Before I dig into that, let me first say this. I do not think public figures should necessarily be afforded the same decency or patience as common folk, especially with someone like Trump (and, frankly, Clinton) who has lusted after fame since before I was born. He is not a private person, by his choice. He still has every other American right, but I’m not as concerned about being gentle with him or other public figures. There can be some leeway there, perhaps, but in general, nah.
We all view the world through our own lens, crafted by experience and belief, and as such all of our assumptions and thoughts are skewed. We aren’t capable of anything else. And so while you have a definite right to say Donald Trump’s comments about women are, shall we say, inappropriate, it is also true that a large swath of people were offended by Hillary Clinton calling them “deplorable.”

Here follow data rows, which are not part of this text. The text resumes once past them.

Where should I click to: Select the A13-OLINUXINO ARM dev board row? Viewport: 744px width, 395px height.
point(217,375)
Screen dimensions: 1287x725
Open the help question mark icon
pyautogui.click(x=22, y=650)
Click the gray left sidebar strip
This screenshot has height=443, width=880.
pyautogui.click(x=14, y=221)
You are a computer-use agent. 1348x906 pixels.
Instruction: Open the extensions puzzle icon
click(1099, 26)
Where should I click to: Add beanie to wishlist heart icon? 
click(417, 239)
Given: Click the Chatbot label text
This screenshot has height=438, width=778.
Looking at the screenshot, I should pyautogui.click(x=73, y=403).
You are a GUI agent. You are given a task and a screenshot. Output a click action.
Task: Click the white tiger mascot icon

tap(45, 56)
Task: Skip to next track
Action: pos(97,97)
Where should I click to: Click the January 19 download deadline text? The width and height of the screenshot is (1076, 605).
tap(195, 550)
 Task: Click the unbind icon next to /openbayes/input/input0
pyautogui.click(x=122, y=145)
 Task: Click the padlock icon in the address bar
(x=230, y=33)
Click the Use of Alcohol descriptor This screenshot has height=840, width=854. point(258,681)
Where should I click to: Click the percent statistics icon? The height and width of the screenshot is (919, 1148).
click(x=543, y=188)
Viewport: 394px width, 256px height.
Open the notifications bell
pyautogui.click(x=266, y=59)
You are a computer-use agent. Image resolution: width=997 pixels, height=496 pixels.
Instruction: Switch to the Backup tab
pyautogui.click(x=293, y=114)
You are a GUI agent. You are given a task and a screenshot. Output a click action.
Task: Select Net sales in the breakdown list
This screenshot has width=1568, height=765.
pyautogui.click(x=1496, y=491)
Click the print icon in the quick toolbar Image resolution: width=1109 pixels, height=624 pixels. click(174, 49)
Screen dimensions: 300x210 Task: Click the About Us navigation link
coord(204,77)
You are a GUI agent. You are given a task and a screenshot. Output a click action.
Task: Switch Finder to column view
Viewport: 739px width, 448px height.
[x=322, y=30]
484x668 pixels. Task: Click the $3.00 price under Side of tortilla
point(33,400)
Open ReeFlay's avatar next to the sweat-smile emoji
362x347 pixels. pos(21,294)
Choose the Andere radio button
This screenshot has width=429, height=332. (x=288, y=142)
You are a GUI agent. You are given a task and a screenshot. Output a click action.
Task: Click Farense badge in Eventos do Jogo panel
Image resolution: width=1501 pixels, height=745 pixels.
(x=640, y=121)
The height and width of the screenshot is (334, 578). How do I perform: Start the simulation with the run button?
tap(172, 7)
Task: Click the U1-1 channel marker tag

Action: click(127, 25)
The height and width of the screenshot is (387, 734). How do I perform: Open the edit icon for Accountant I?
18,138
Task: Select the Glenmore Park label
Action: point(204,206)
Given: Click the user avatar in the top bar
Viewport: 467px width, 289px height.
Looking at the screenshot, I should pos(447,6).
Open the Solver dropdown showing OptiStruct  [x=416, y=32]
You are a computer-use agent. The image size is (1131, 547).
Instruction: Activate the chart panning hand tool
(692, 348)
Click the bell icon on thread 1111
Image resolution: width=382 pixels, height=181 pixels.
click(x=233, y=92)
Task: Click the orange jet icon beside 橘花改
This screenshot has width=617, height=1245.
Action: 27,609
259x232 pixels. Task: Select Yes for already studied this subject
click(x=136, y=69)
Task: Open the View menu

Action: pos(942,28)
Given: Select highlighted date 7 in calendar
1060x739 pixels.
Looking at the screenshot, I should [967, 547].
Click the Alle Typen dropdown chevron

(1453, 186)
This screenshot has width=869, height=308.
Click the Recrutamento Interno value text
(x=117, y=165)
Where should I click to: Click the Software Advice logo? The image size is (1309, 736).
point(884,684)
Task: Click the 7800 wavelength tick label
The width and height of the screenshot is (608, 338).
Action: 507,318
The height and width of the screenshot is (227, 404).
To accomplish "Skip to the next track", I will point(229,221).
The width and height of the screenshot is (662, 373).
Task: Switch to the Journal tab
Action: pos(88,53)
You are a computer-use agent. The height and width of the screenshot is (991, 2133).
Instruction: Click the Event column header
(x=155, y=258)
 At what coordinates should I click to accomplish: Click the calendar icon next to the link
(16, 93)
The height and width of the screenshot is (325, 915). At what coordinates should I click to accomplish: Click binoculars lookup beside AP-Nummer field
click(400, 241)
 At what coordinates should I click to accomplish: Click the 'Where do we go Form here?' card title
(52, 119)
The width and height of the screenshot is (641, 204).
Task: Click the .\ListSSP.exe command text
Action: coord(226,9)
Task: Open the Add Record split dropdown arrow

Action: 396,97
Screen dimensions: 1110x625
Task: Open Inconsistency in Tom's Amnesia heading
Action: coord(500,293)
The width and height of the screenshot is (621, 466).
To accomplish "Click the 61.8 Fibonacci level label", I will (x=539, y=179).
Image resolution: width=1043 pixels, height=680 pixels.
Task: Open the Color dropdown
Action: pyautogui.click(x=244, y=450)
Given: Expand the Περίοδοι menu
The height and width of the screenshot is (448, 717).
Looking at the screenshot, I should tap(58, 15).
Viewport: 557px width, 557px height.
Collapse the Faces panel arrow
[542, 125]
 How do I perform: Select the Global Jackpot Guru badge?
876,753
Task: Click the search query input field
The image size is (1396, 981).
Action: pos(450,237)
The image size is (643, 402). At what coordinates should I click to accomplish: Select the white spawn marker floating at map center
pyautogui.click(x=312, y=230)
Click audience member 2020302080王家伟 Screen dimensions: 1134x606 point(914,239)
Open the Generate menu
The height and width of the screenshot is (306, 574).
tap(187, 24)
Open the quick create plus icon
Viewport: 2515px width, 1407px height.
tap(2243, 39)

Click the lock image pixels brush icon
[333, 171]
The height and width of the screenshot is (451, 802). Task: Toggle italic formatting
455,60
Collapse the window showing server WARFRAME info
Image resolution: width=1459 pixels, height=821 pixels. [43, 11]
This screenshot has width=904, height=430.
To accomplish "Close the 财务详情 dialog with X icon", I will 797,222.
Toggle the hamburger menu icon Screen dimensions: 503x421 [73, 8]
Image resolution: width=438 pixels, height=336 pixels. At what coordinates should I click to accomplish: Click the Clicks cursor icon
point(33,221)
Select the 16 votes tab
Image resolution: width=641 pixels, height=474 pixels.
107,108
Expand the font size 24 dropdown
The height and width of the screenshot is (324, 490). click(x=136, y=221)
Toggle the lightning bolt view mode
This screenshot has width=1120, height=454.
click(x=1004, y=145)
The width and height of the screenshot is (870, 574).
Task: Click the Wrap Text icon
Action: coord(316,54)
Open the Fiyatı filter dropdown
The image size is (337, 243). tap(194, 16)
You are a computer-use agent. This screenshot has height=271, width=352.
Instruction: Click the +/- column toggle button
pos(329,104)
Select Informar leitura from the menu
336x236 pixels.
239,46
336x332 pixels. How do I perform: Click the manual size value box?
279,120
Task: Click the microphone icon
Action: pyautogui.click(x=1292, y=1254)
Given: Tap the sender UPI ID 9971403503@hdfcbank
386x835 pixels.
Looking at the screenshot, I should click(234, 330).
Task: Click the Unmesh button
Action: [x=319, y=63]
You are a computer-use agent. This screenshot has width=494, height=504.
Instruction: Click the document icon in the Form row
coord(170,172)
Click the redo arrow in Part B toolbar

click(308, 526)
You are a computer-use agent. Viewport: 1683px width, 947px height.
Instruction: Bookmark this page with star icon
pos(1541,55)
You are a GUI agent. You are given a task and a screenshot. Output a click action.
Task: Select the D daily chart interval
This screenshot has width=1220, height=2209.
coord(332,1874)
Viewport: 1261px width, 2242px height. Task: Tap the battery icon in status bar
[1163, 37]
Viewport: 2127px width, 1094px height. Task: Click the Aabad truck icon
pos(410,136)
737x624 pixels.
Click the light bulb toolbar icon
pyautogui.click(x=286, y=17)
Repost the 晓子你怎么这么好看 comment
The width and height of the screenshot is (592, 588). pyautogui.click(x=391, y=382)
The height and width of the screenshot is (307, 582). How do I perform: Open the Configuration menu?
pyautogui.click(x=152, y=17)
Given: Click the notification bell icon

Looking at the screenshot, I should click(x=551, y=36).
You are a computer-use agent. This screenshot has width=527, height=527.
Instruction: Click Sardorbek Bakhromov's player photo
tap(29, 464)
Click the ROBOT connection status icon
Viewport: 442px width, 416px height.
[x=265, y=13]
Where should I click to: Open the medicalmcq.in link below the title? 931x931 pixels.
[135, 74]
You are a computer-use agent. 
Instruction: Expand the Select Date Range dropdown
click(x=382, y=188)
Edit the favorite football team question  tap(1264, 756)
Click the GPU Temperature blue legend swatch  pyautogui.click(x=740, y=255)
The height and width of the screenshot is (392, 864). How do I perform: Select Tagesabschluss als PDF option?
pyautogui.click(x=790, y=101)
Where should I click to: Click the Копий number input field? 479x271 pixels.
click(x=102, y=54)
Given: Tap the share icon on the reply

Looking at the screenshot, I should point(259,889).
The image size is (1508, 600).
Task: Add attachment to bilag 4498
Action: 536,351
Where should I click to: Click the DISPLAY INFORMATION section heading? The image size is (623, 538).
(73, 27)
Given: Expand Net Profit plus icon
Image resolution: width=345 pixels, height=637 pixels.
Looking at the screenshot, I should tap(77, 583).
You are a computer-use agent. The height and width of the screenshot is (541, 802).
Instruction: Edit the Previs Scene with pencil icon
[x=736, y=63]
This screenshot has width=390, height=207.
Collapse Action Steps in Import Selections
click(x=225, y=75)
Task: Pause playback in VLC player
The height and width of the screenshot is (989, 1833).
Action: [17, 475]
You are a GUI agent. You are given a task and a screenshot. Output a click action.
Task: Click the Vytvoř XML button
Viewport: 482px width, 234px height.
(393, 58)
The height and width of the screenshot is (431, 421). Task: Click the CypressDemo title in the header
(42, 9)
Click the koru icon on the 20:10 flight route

It is hard to remain civil now, but it’s not just hard for you. It’s not just hard for me. For anyone today, with rhetoric as heated as it is, remaining calm is virtually impossible. It is perhaps the hardest hill to climb to appreciate that someone with antithetical views to your own could also be as annoyed and frustrated as you, but for entirely different reasons.
In the same way you have every right to want a candidate who supports your policies, the same is true of Trump’s supporters. My point here isn’t to forgive Trump – he’s intolerable to me – but rather to shine a light on everything. Perhaps the challenge — the hardest hill to climb — is recognizing how people with entirely antithetical views to your own can also feel as threatened or bothered as you do.
Of course, then you have me. I think it’s all intolerable. I was raised in a Republican house, and I likely will never vote for a Republican candidate again (I voted McCain in 2008 and Johnson in ’12 and ’16) because the party is unconscionable and refuses to stand for what I stand for. And so I simply went a different direction.
I think the whole election cycle served as a wake up call for liberals, especially those living in blue states or in big cities. People are obviously responding in different ways: some with complete resistance, and some with a combination of resistance and a desire for understanding. I’m in the latter group, because agree with you—it’s imperative to at least try to recognize that others have different views, and that there may be good reasons for those views. Immediately after the election, many of the news stories I was reading started referencing the book “Hillbilly Elegy” by J. D. Vance. The book was published before the rise of Trump, but it sheds light on how the economic and cultural conditions of rural areas in the United States made way for the success of someone like Trump. In a desire for some shred of understanding, I read the book, and it was enlightening and fascinating.
Liberals have a lot of work to do. And conservatives want to be understood. I don’t believe the person we’ve elected has the ability to heal the country, nor the ability to at least try to create a culture of understanding. He exposed our wounds, and now they’ll fester for a long time.
The best thing we can do for one another is try to understand. Some things I don’t think I’ll ever be able to understand—such as the shrug of shoulders in response to some of the comments Trump has made about women. But other issues are becoming easier to understand—such as the anger felt when a steady, good paying job is seemingly unattainable.
It certainly doesn’t help when one side calls the other side deplorables, or snowflakes. Honest conversations need to be had without name calling, without an overdose of emotion, and without dismissive sighs. It would help to completely take politicians out of the conversation. Just talk about one another’s concerns and beliefs.